Lawsuit challenges funding on $630M Arkansas highway project
LITTLE ROCK (AP) — Five Arkansas residents have filed a lawsuit to challenge whether a large part of funding can be spent on a $630 million project to improve the Interstate 30 corridor through Little Rock and North Little Rock.
The lawsuit filed Wednesday contends that Connecting Arkansas Program money can't be spent on Interstate 30 because it's a six-lane highway, the Arkansas Democrat-Gazette reported. The lawsuit argues that Amendment 91, which governs the money spent under Connecting Arkansas, limits the program to only fund improvements to four-lane highways or two-lane highways that are widened to four lanes.
Voters in 2012 approved Amendment 91, which increased the state sales tax by half a percent for 10 years to help fund the Connecting Arkansas Program. The program funds regionally significant highway projects and is contributing about $448 million for the I-30 project.
But the lawsuit contends that the I-30 project, which widens a six-lane highway to 10 lanes, doesn't meet
the amendment standards to receive the program's sales-tax proceeds.
"As the 30 Crossing is proposed right now, I'm not saying the Highway Department can't get funds from somewhere else, but they can't use the funds they are currently using through the Connecting Arkansas Program," said attorney Justin Zachary, who filed the lawsuit on behalf of the five residents. The lead plaintiff, Richard Mason, is a geologist, developer and a former president of the Arkansas Wildlife Federation.
The lawsuit also claims that Amendment 91 prohibits the proceeds from being spent on an ongoing project to widen part of Interstate 630 in Little Rock from six lanes to eight lanes. The Connecting Arkansas Program is contributing about $58 million to the I-630 project, according to court documents.

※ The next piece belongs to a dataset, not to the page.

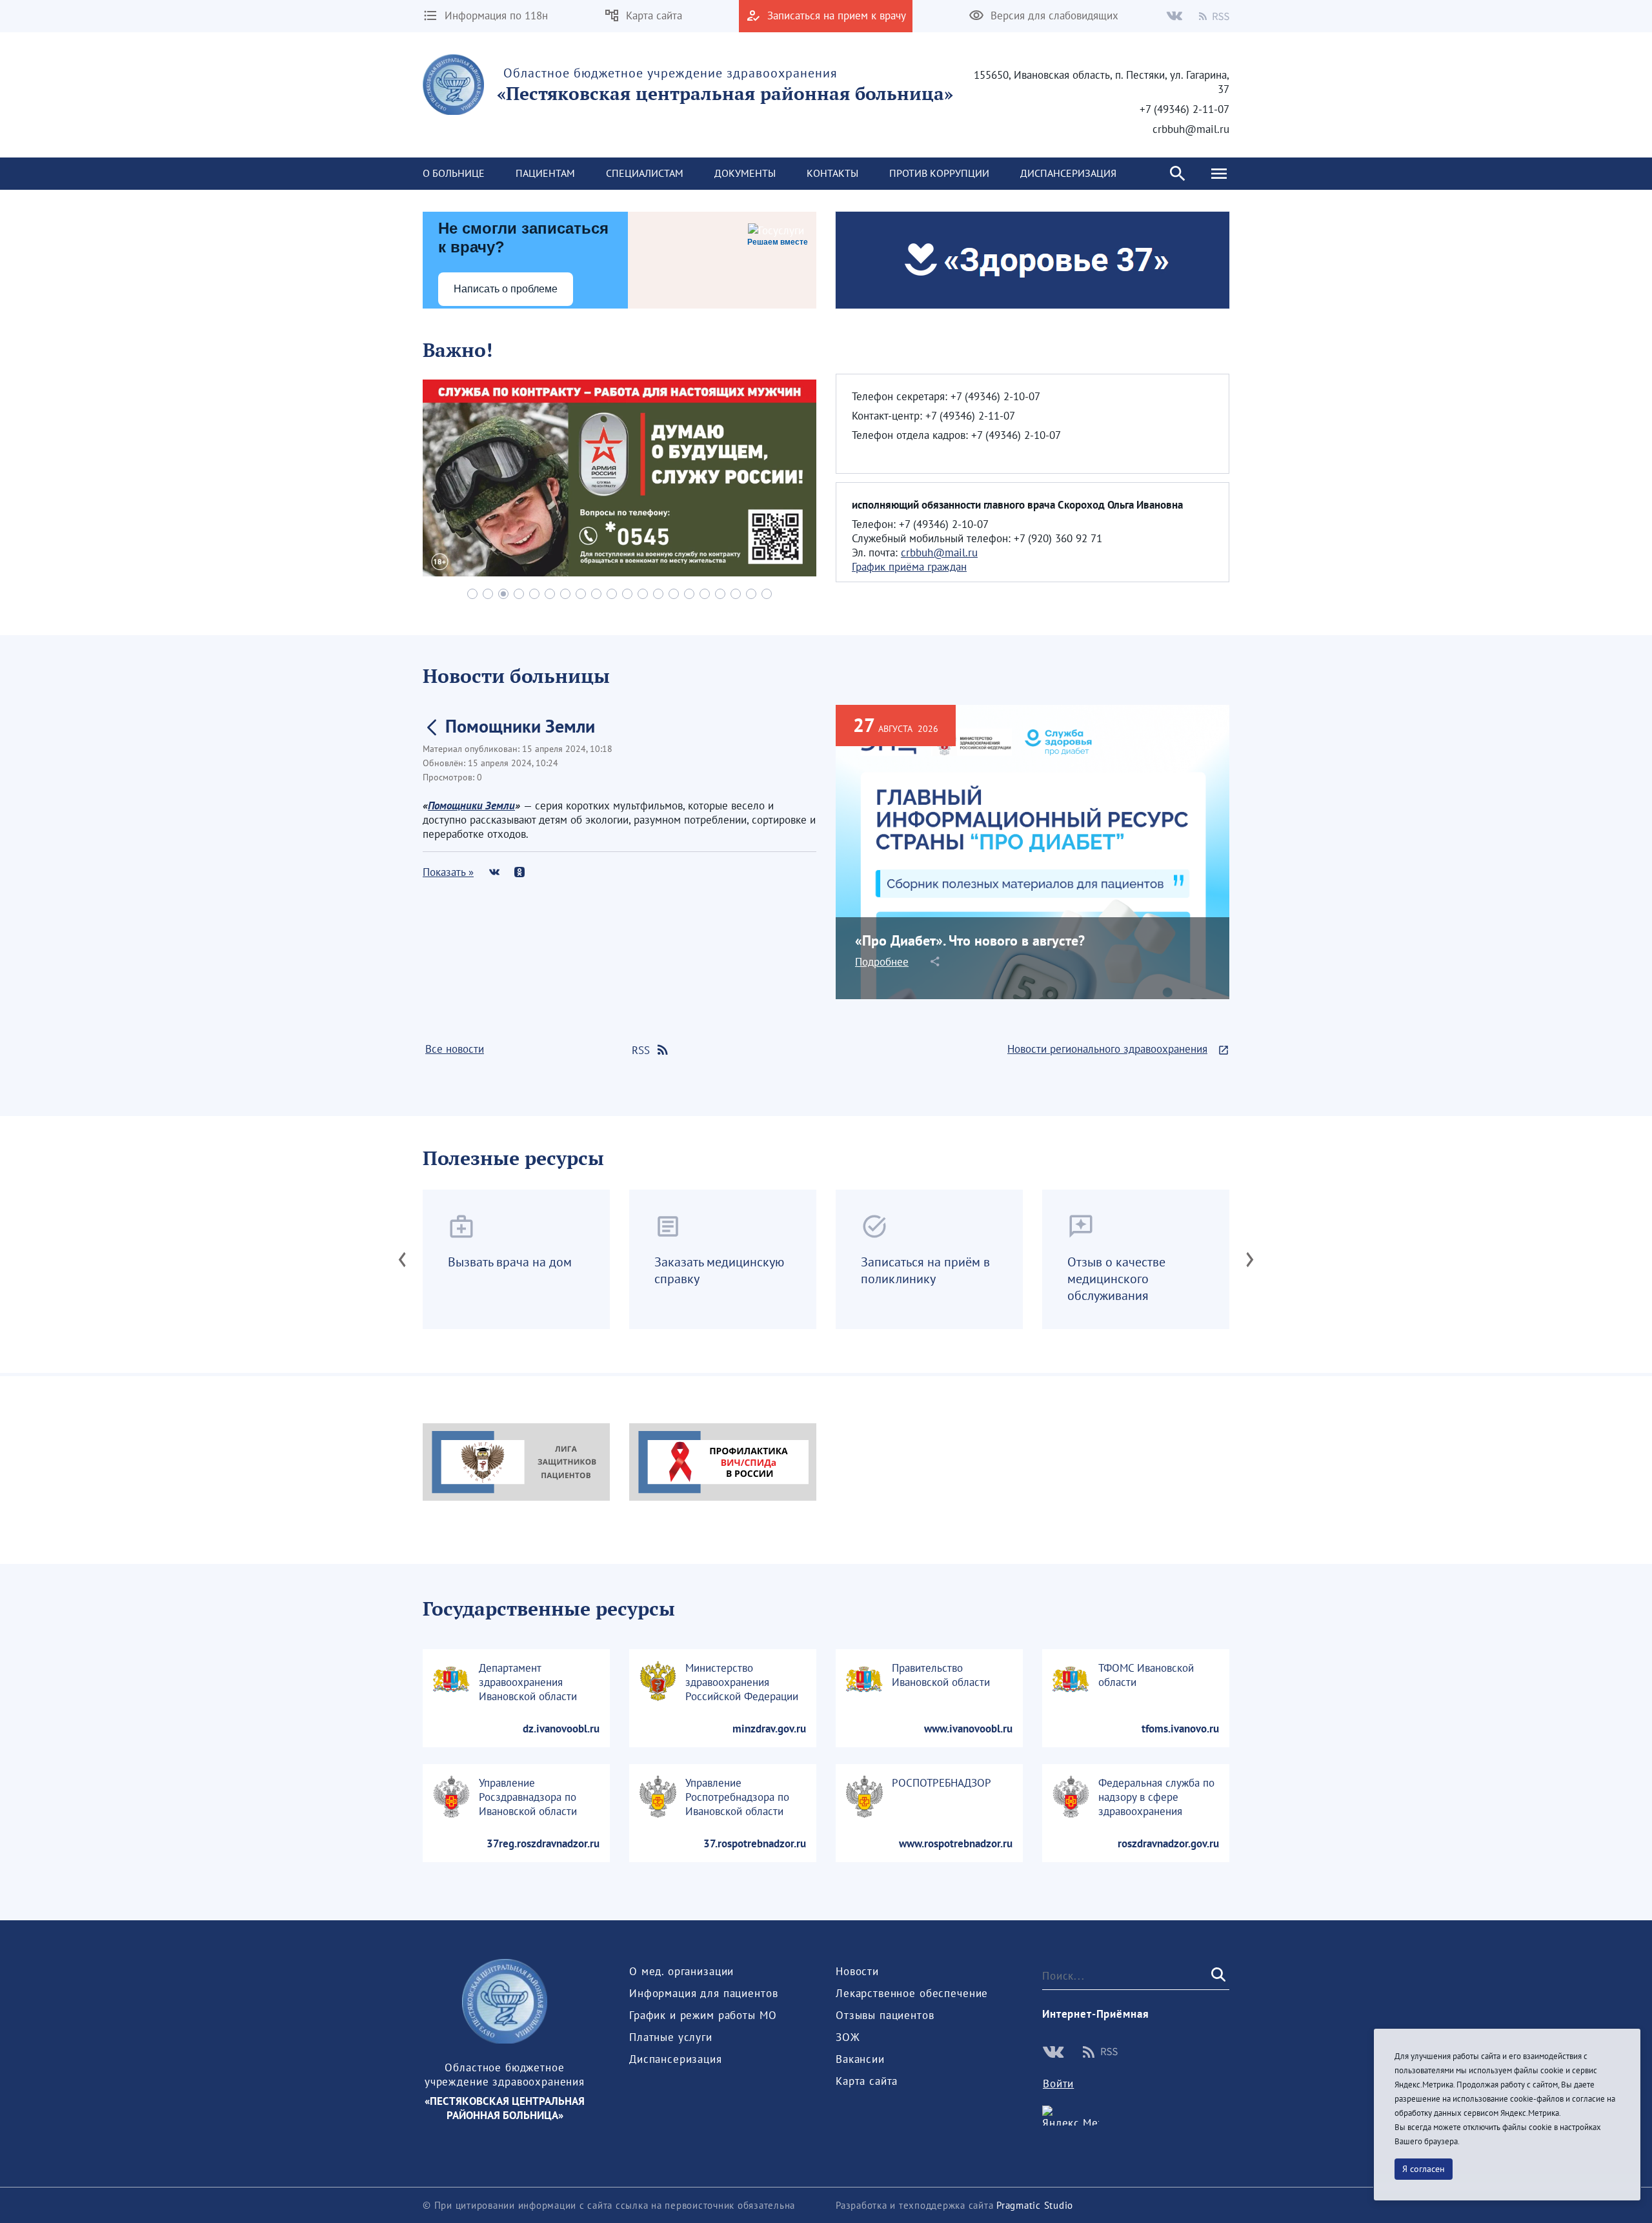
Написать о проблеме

The lawsuit seeks a judgment that spending the sales-tax proceeds on the projects is unconstitutional, and requests any money spent on the projects to be returned.
The lawsuit names as defendants five members of the Arkansas Highway Commission; Arkansas Transportation Department Director Scott Bennett; state Treasurer Dennis Milligan; state Auditor Andrea Lee; Arkansas Department of Finance and Administration Director Larry Walther; and Gov. Asa Hutchinson. Hutchinson's spokesman, J.R. Davis, said the governor declined to comment on the lawsuit.